▶ _GIVEN REQUEST_
Write out the data from the line containing "The width and height of the screenshot is (669, 402)." through the line containing "click(x=1515, y=277)", including both of those lines. Reproduce each line exactly and include nothing else.

▶ _RECORDED INFORMATION_
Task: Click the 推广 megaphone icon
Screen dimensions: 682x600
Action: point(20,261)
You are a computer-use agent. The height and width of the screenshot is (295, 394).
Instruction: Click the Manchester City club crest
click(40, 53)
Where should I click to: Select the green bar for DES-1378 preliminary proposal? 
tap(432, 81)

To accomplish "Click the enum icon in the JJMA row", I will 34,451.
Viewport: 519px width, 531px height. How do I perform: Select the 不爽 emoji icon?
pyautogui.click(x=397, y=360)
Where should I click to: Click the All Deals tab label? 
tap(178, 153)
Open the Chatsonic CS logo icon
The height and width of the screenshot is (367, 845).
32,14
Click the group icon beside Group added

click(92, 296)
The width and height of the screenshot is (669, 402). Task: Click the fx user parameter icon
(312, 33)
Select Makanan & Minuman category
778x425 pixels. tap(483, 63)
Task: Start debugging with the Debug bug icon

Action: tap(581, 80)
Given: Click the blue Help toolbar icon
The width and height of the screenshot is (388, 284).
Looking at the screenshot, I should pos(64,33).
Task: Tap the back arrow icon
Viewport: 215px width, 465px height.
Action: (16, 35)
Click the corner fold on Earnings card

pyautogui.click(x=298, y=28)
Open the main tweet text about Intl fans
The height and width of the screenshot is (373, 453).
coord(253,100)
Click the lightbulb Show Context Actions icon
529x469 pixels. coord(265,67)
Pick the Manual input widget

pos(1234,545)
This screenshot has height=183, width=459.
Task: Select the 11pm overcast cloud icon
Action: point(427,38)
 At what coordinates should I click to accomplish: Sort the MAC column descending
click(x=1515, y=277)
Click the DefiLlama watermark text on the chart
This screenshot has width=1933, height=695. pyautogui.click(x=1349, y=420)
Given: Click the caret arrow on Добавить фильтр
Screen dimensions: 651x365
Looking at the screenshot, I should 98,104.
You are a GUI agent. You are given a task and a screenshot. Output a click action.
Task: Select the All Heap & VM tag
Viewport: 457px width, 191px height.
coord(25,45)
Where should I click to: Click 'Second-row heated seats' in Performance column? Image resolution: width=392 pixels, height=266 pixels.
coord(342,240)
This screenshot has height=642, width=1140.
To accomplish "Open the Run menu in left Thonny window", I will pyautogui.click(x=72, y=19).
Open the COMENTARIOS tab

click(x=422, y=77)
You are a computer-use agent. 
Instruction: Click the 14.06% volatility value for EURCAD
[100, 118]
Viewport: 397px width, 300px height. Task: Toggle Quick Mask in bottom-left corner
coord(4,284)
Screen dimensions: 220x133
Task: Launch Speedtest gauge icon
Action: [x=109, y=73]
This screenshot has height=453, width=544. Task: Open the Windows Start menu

▶ _WORKED ANSWER_
The width and height of the screenshot is (669, 402). Task: Click the fx user parameter icon
(312, 33)
Select Makanan & Minuman category
778x425 pixels. tap(483, 63)
Task: Start debugging with the Debug bug icon

Action: tap(581, 80)
Given: Click the blue Help toolbar icon
The width and height of the screenshot is (388, 284).
Looking at the screenshot, I should pos(64,33).
Task: Tap the back arrow icon
Viewport: 215px width, 465px height.
Action: (16, 35)
Click the corner fold on Earnings card

pyautogui.click(x=298, y=28)
Open the main tweet text about Intl fans
The height and width of the screenshot is (373, 453).
coord(253,100)
Click the lightbulb Show Context Actions icon
529x469 pixels. coord(265,67)
Pick the Manual input widget

pos(1234,545)
This screenshot has height=183, width=459.
Task: Select the 11pm overcast cloud icon
Action: point(427,38)
 At what coordinates should I click to accomplish: Sort the MAC column descending
click(x=1515, y=277)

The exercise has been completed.